Although discussed herein primarily with respect to images as a reference example, in some embodiments, techniques disclosed herein can be applied to generate content items that include any technically feasible data that can be corrupted to various degrees, such as bitmap images, video clips, audio clips, three-dimensional (3D) models, time series data, latent representations, etc. In such cases, techniques disclosed herein can be applied to reduce and/or eliminate corruption in the content items to generate clean content items that do not include corruption or include less than a threshold level of corruption.
Although discussed herein primarily with respect to noise as a reference example, in some embodiments, content items can include any technically feasible corruption, such as noise, blur, filtering, masking, pixelation, dimensionality reduction, compression, quantization, spatial decimation, and/or temporal decimation. In such cases, techniques disclosed herein can be applied to reduce and/or eliminate the corruption in the content items to generate clean content items that do not include corruption or include less than a threshold level of corruption.

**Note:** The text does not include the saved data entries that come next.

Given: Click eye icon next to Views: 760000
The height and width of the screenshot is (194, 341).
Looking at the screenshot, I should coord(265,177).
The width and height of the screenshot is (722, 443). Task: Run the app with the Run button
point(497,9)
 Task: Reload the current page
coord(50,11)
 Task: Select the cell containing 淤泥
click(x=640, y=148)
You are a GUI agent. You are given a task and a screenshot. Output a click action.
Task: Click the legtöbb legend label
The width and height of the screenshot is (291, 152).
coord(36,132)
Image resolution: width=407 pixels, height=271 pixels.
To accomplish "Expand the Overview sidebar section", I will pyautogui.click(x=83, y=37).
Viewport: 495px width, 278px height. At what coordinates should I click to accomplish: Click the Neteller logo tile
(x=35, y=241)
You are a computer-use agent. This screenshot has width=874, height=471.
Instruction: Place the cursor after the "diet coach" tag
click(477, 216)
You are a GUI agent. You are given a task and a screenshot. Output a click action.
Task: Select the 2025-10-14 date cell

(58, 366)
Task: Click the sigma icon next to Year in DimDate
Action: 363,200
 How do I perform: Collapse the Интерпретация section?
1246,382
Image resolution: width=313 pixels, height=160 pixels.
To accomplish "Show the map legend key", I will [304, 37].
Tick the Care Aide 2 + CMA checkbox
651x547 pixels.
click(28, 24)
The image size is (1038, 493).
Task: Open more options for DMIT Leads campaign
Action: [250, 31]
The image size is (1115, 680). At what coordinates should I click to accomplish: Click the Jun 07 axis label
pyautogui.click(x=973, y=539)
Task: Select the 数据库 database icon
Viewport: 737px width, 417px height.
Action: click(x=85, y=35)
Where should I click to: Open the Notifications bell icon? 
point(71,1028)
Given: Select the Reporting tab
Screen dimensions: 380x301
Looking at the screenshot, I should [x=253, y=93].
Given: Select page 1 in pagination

At least one technical advantage of the disclosed techniques relative to the prior art is that, with the disclosed techniques, content items that more accurately represent textual input can be generated relative to what typically can be generated using conventional denoising diffusion models. Further, with the disclosed techniques, an ensemble of expert denoisers can be trained in a computationally efficient manner relative to training each expert denoiser separately. In addition, the disclosed techniques permit users to control where objects described in textual input appear in a generated content item. These technical advantages represent one or more technological improvements over prior art approaches.

- 1. In some embodiments, a computer-implemented method for generating a content item comprises performing one or more first denoising operations based on an input and a first machine learning model to generate a first content item, and performing one or more second denoising operations based on the input, the first content item, and a second machine learning model to generate a second content item, wherein the first machine learning model is trained to denoise content items having an amount of corruption within a first corruption range, the second machine learning model is trained to denoise content items having an amount of corruption within a second corruption range, and the second corruption range is lower than the first corruption range.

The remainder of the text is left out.